What the exercise asks — Rewrite these rows with "screenshot" replaced by "screen image", keeping everything else the same and leaving out the pictures.
[Start Information supplied]
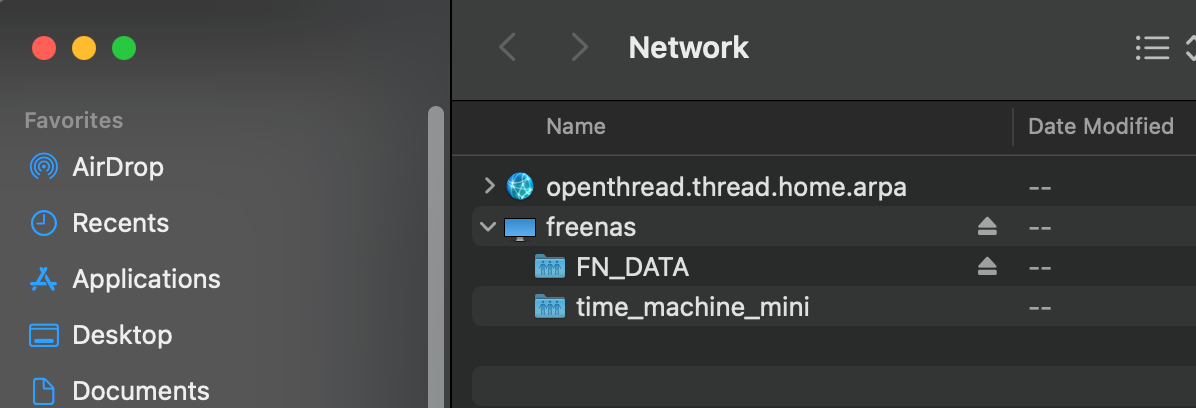Select the Desktop sidebar icon
Screen dimensions: 1196x408
pyautogui.click(x=43, y=335)
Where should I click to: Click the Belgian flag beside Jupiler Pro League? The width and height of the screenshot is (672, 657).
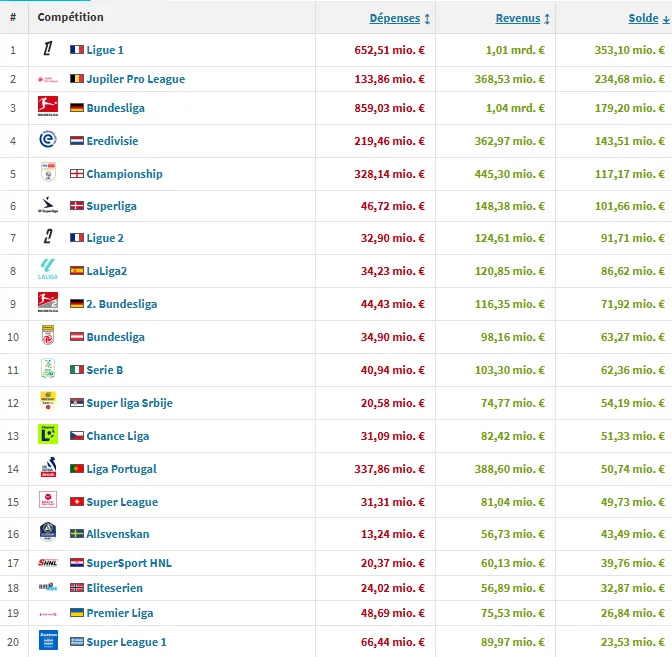tap(77, 79)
[End Information supplied]
Response to this exercise —
Select the Desktop sidebar icon
Screen dimensions: 1196x408
pyautogui.click(x=43, y=335)
Where should I click to: Click the Belgian flag beside Jupiler Pro League? The width and height of the screen image is (672, 657).
tap(77, 79)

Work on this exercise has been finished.